Les changements climatiques, catalyseurs de pauvreté

Les changements climatiques, catalyseurs de pauvreté

Publié le 18/11/2019
Monde
 
Inondations ou à l’inverse sécheresses – voire les deux alternativement –, montée des eaux et salinisation des terres, catastrophes naturelles accrues : les changements climatiques affectent en premier lieu les populations pauvres des pays en voie de développement.
Petits paysans et pêcheurs voient leurs rendements diminuer et souffrent de la faim ou de la soif. Désespérés, ils se disputent les ressources naturelles, ce qui est source de conflits. Conséquence : des millions de personnes migrent pour les villes où elles croupissent dans la misère.
Si rien n’est fait, plus de 100 millions de personnes supplémentaires tomberont sous le seuil de pauvreté d’ici 2030, estime la Banque mondiale. Dans quelle mesure les changements climatiques non seulement créent-ils mais aussi amplifient-ils la pauvreté dans le monde ? Comment dès lors lutter contre les dérèglements climatiques tout en éradiquant la pauvreté ?


IL n’en croit toujours pas ses yeux. De sa vie d’homme de 59 ans, Yves n’avait jamais vu la rivière en bas de chez lui à sec en plein mois de mai, traditionnelle saison des pluies. La faute aux changements climatiques qui touchent fortement son pays, Haïti. « Nous vivons des temps terribles comparés à mon enfance », explique ce paysan de la région des Palmes. Yves a des difficultés à se nourrir et a dû renoncer à financer des études pour son fils de 28 ans.
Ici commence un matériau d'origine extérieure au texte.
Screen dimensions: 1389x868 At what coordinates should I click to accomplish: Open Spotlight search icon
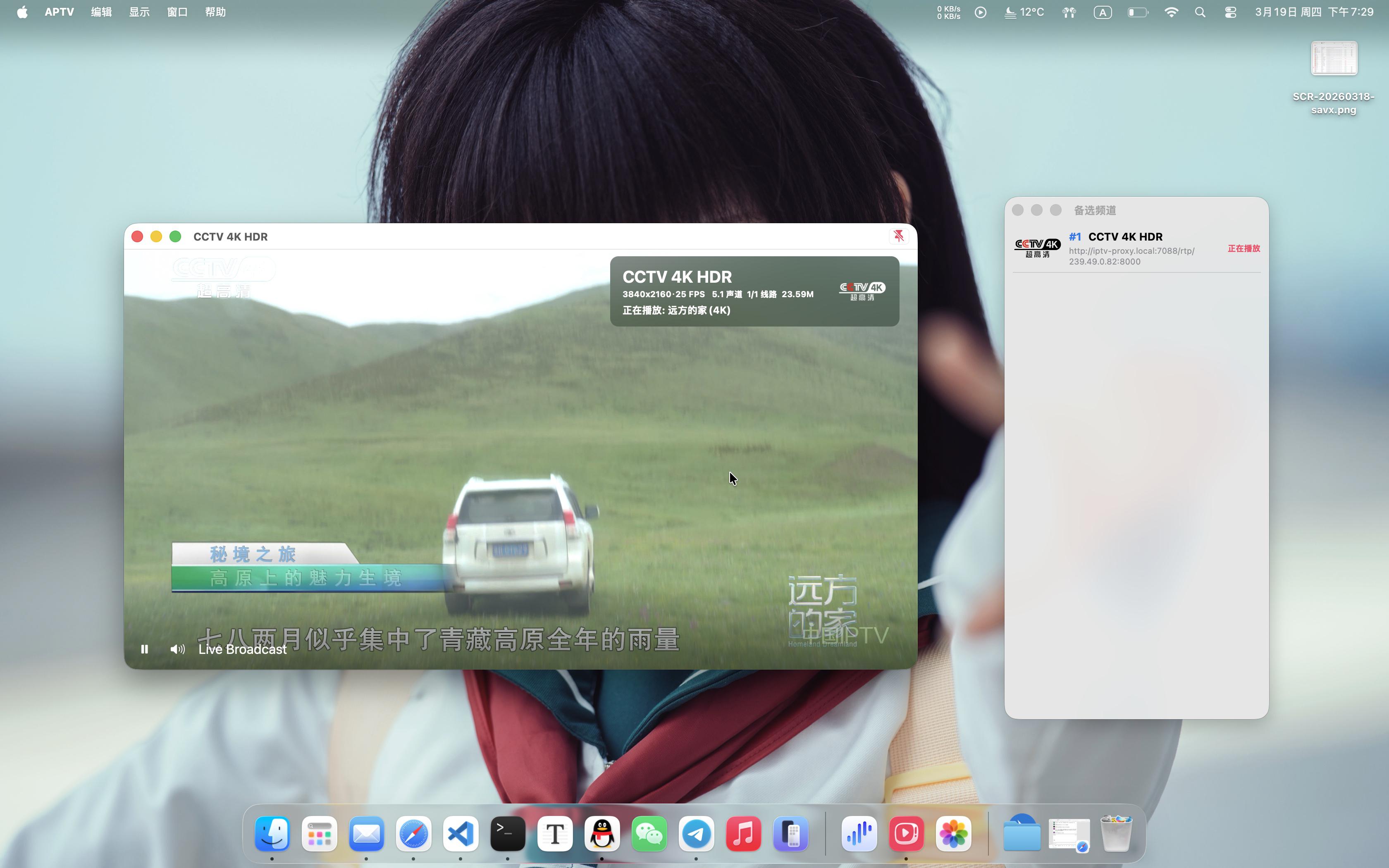pos(1200,12)
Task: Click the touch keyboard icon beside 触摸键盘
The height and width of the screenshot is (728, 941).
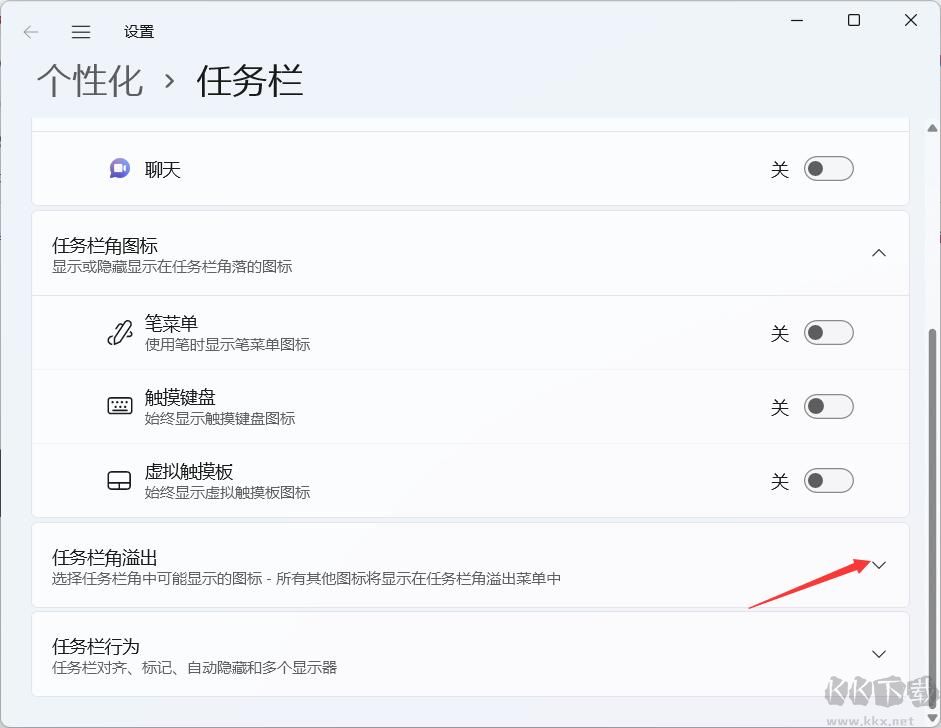Action: (x=118, y=406)
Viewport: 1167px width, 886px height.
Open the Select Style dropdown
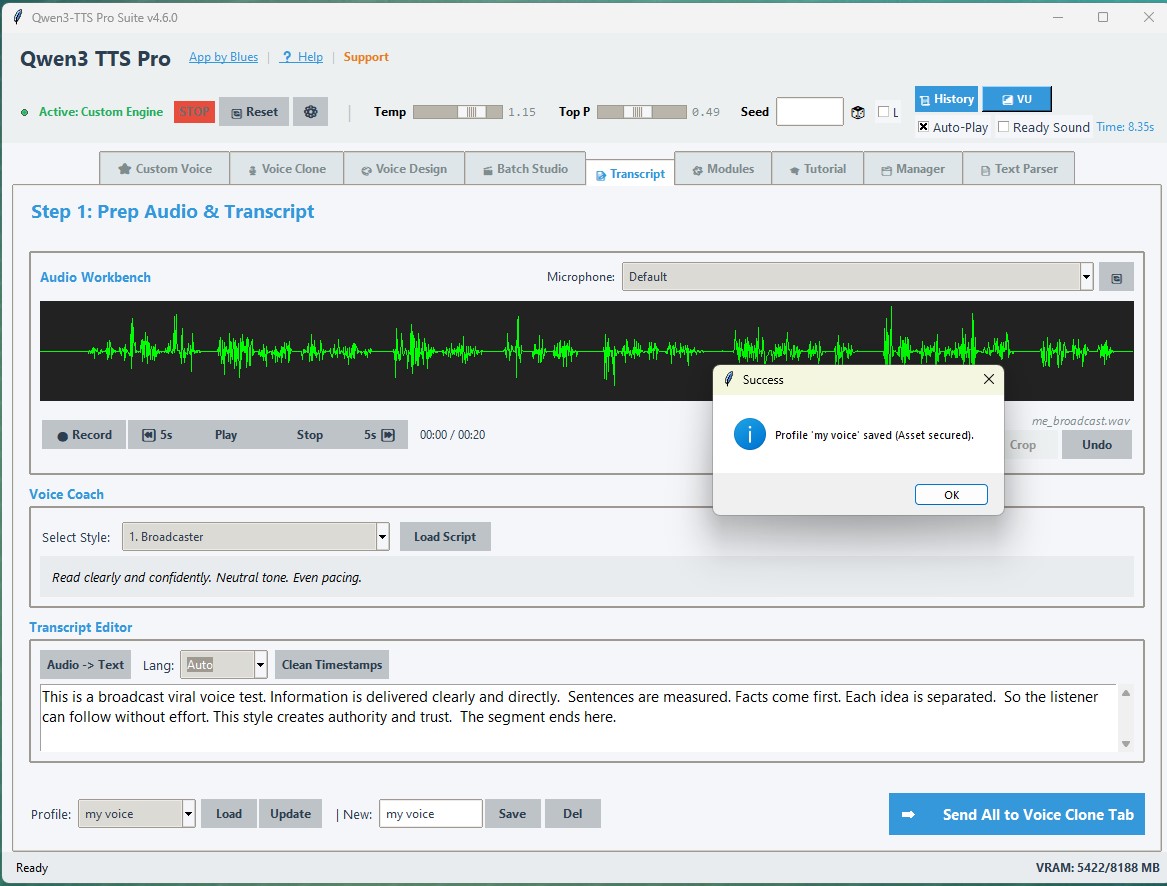coord(382,537)
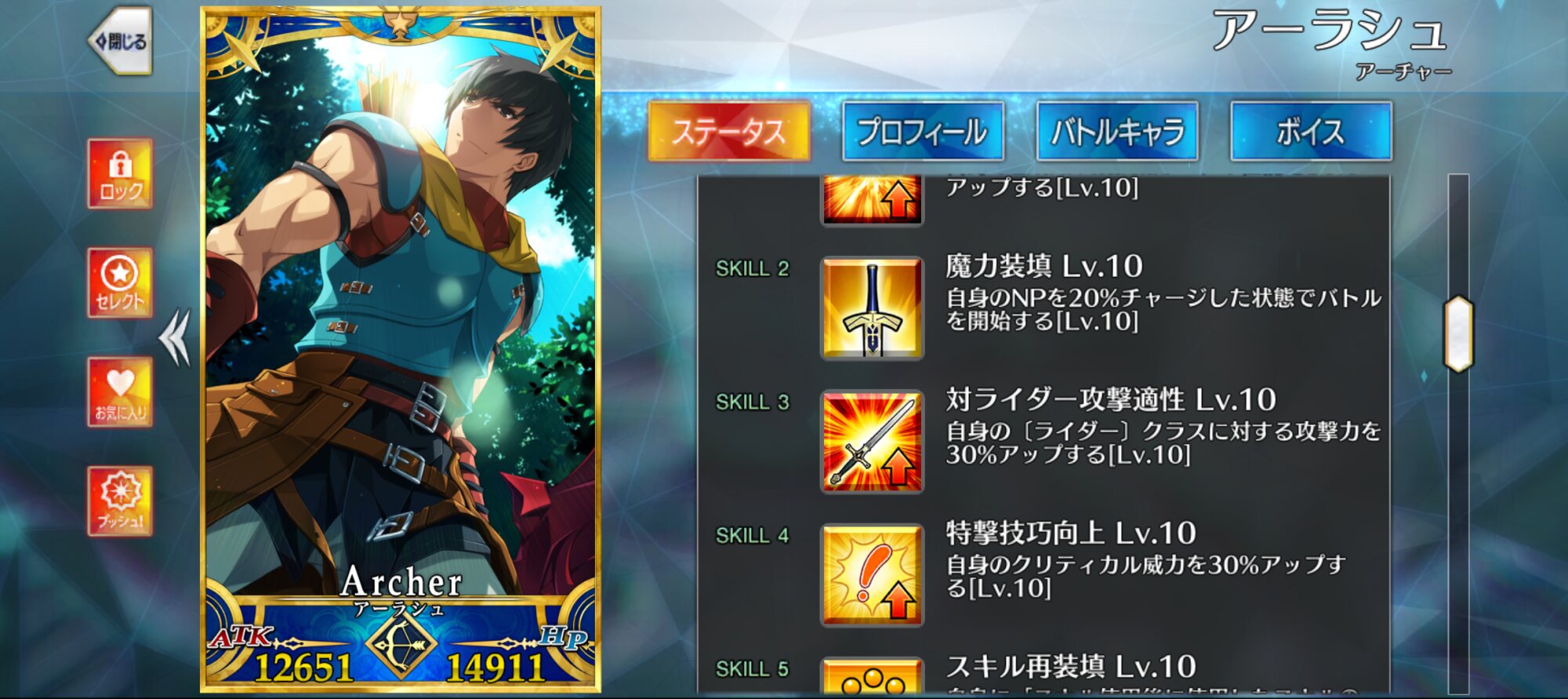
Task: Tap the partially visible Skill 1 icon
Action: (x=872, y=201)
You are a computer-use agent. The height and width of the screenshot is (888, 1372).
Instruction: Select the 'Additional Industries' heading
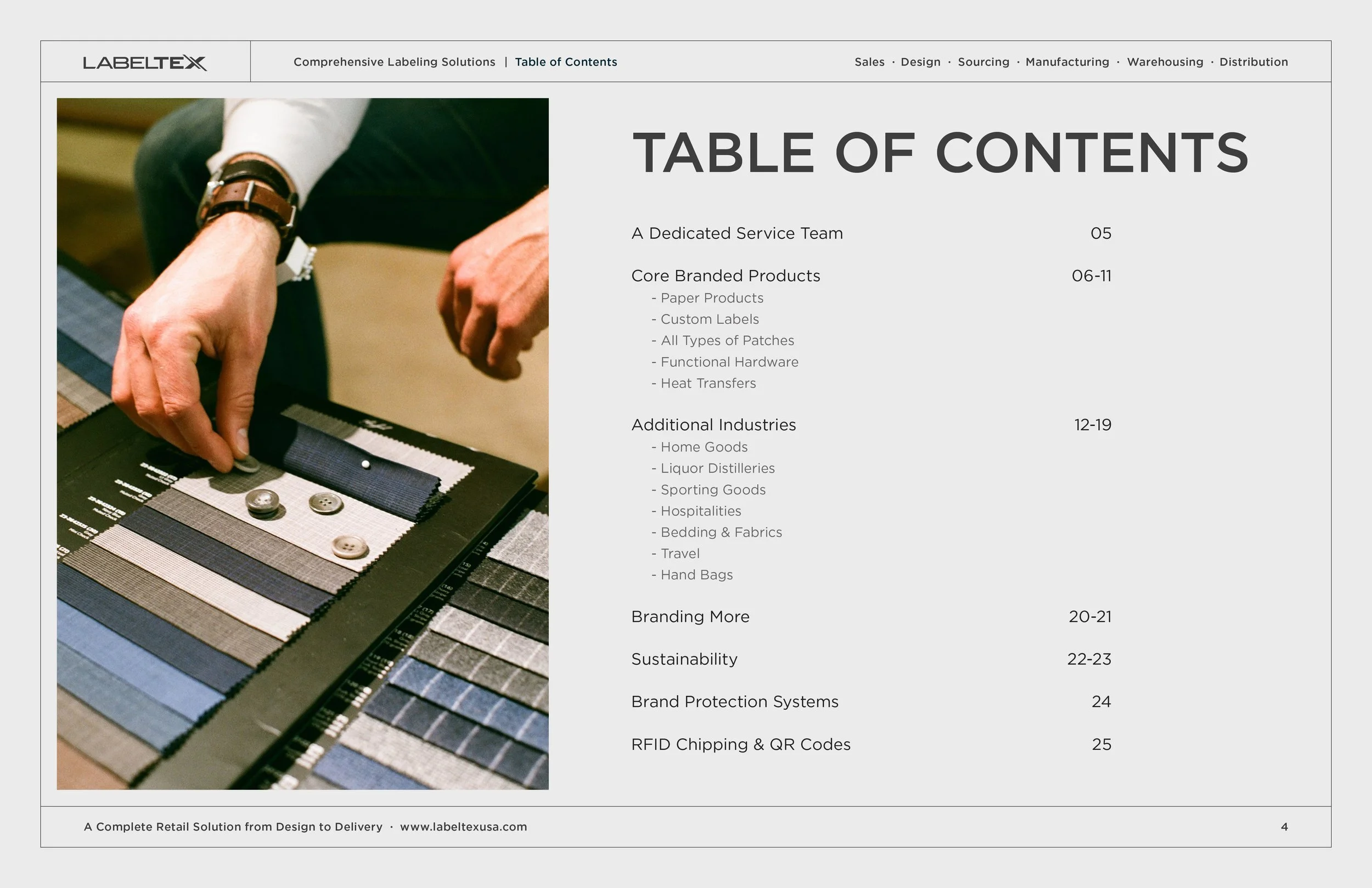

Un peu plus au nord, sur la côte haïtienne, à Leogane, c’est le manque de poissons qui inquiète Charles, pêcheur. En cause, la hausse de la température de l’eau, sans doute. Mais aussi la disparition des mangroves, ces espaces boisés naturels où se reproduisent les poissons et qui ont souffert de la pollution et de la coupe du bois. En Haïti comme dans les autres pays dits “du Sud”, ce sont les plus pauvres, ceux dont la vie dépend des ressources naturelles et des récoltes, donc du cycle des saisons, qui sont les plus affectés par les dérèglements climatiques.

 

 
Les changements climatiques, catalyseurs de pauvreté
Dans la région de Léogane, à Haïti, Charles, pêcheur, se plaint de la disparition des mangroves.
 

 

Ouragans, inondations, sécheresses : tous ces accidents climatiques sont en effet de plus en plus fréquents et totalement imprévisibles. Ainsi en Inde, dans la région de l’Assam, les pluies sont devenues capricieuses et les moussons sont déréglées. « Il peut y avoir deux jours de pluies intenses et le lendemain un soleil qui tape. Les paysans n’arrivent plus à programmer leurs travaux et cela baisse leur rendement », déplore Netaji Basumatary de l’ONG IGSSS, partenaire du Secours Catholique.
 

Lire aussi notre article « En France, les changements climatiques, vecteurs de fracture sociale »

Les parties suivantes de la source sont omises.